:: RECORDS FOR THIS TASK

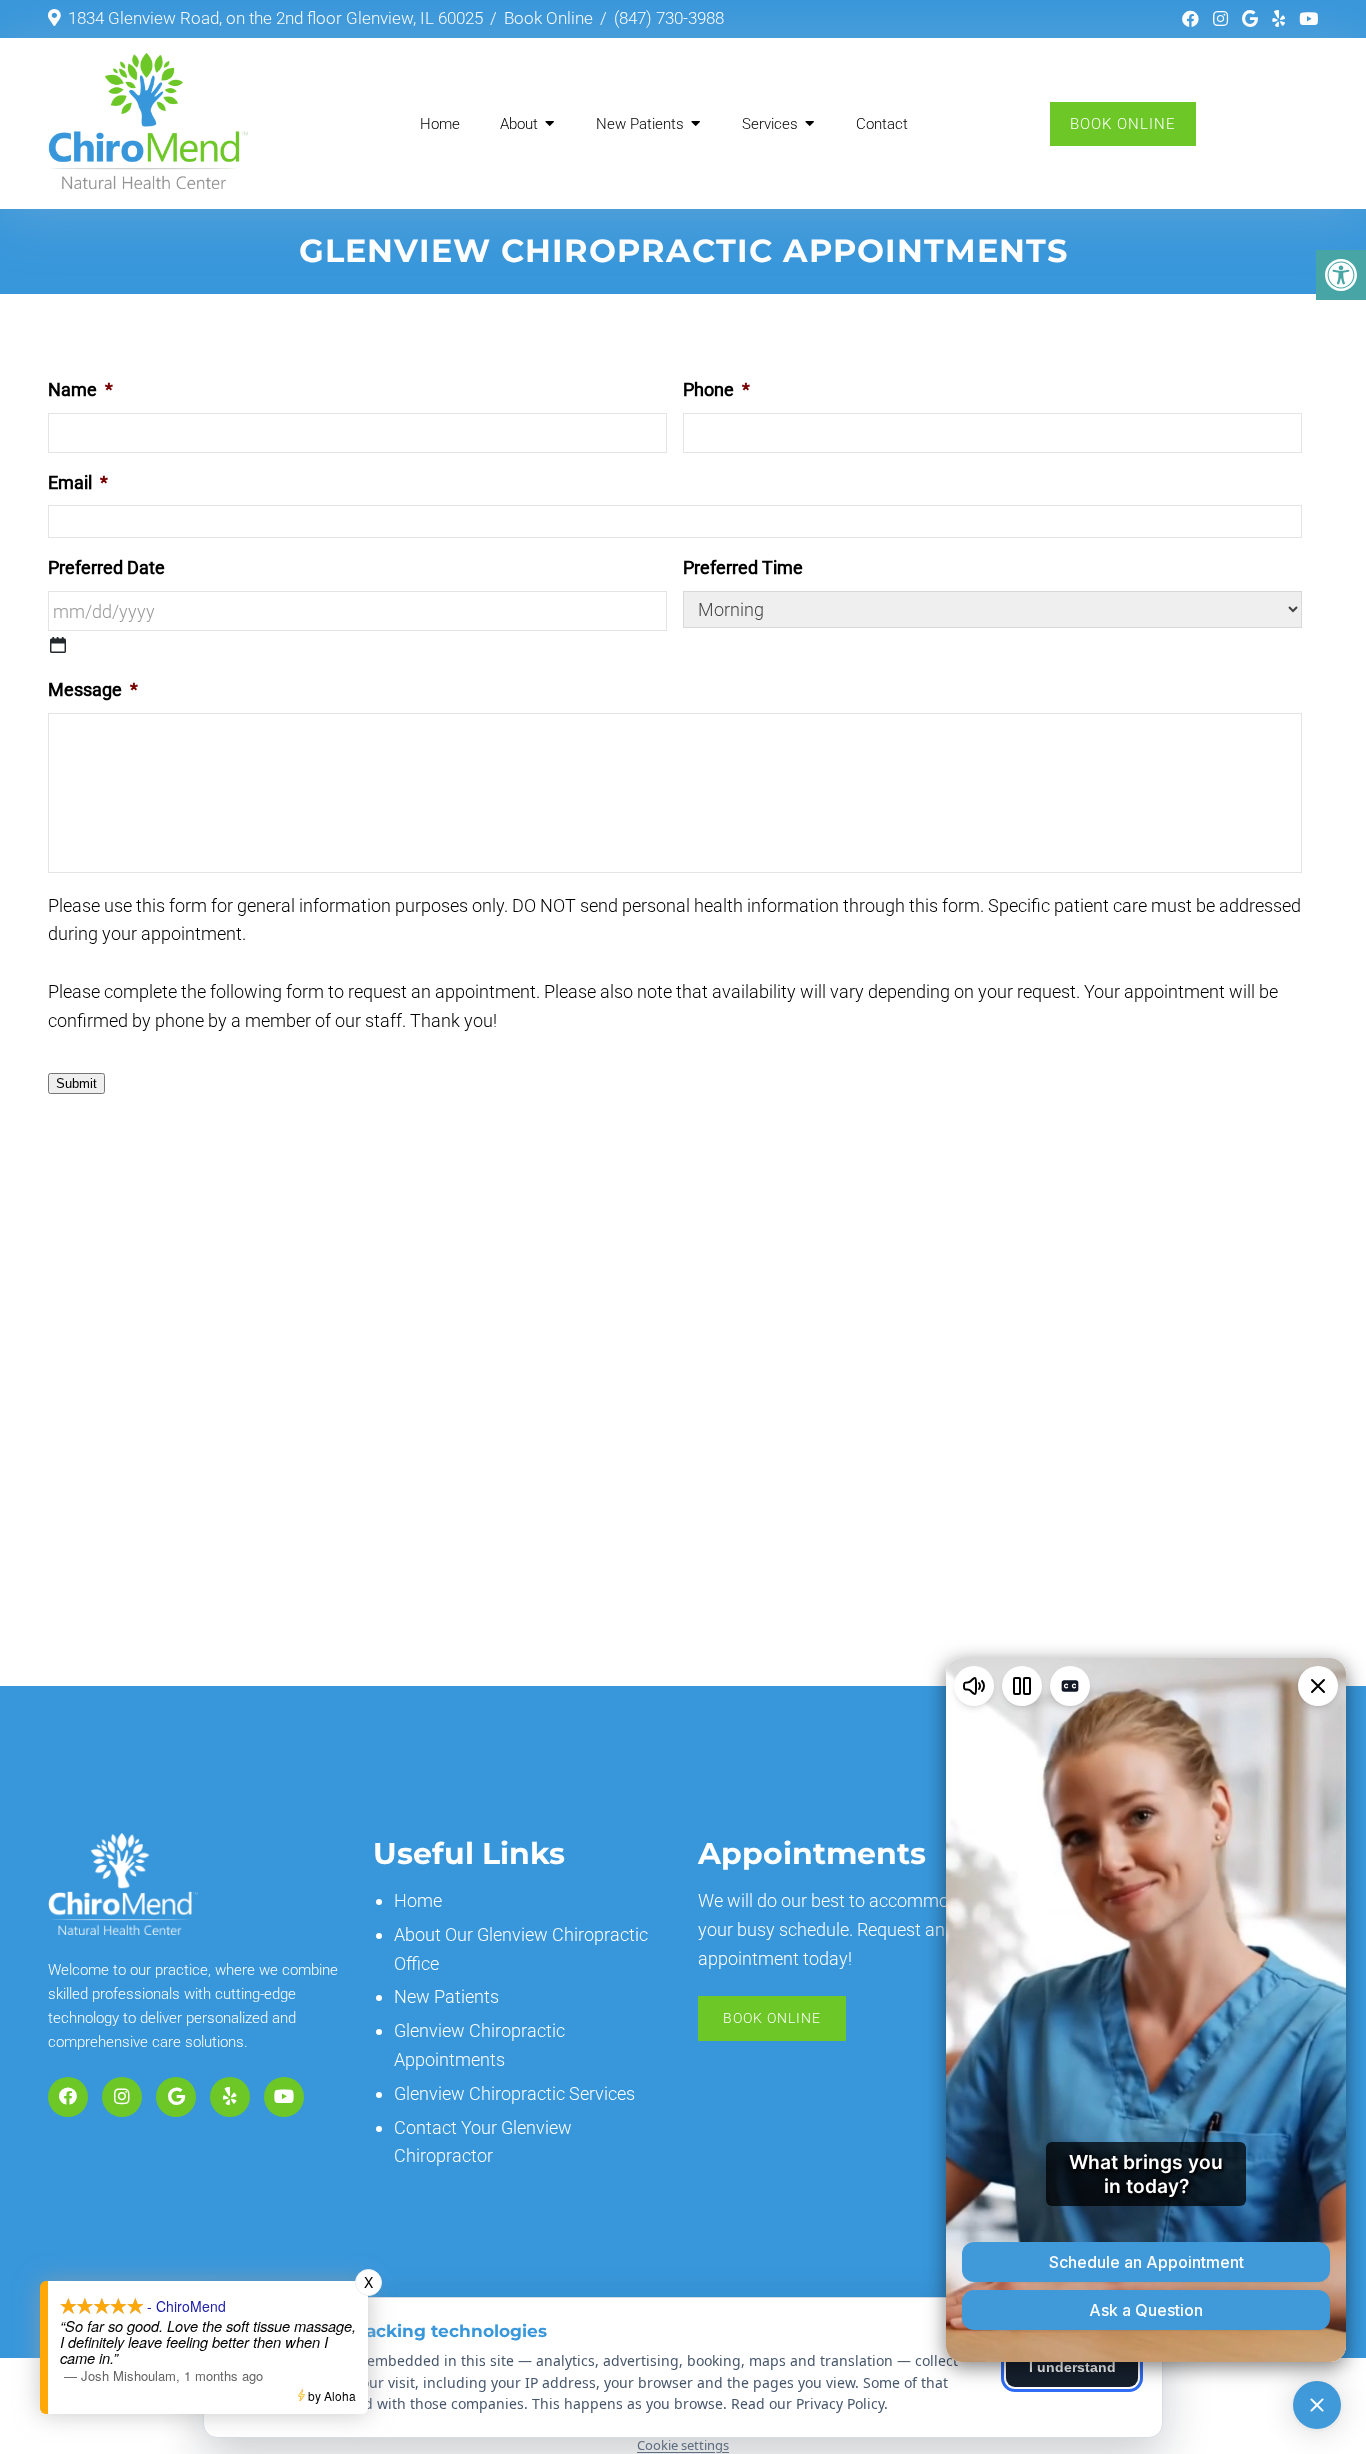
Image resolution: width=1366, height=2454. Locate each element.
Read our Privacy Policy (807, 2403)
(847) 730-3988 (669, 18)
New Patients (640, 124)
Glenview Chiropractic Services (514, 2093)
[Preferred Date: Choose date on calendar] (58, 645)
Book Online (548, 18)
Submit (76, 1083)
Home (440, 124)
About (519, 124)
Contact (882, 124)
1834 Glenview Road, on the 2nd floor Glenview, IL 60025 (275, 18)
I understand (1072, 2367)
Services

::::

PROBLEM DESCRIPTION: Retype exactly, please, each line from the line that contains "Book Online (548, 18)" through the last line of the entries above, with nothing added.

RESULT FOR THIS EXERCISE:
Book Online (548, 18)
Submit (76, 1083)
Home (440, 124)
About (519, 124)
Contact (882, 124)
1834 Glenview Road, on the 2nd floor Glenview, IL 60025 (275, 18)
I understand (1072, 2367)
Services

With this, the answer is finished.